**PROBLEM REQUIREMENTS**
Convert the material into a JSON list of strings, one per line and with blank lines omitted, starting at the line that contains "You are a GUI" and ending after the line that contains "tap(26, 57)". Leave the pictures out.

**MATERIAL PROVIDED**

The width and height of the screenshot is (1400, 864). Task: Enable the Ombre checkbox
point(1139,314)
==
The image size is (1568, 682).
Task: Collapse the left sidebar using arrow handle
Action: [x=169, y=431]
--
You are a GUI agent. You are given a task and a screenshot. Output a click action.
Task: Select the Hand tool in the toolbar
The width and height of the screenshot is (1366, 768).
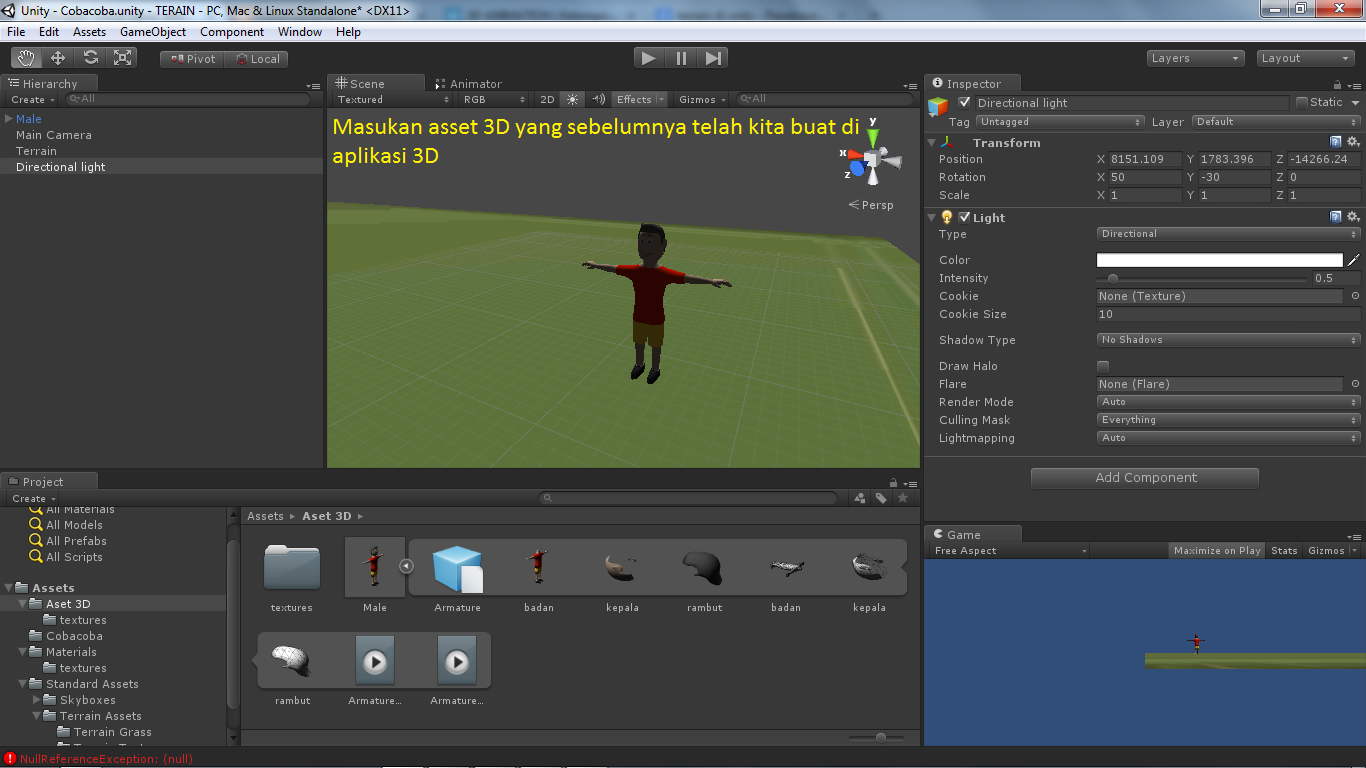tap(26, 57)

**SOLUTION**
[
  "You are a GUI agent. You are given a task and a screenshot. Output a click action.",
  "Task: Select the Hand tool in the toolbar",
  "The width and height of the screenshot is (1366, 768).",
  "tap(26, 57)"
]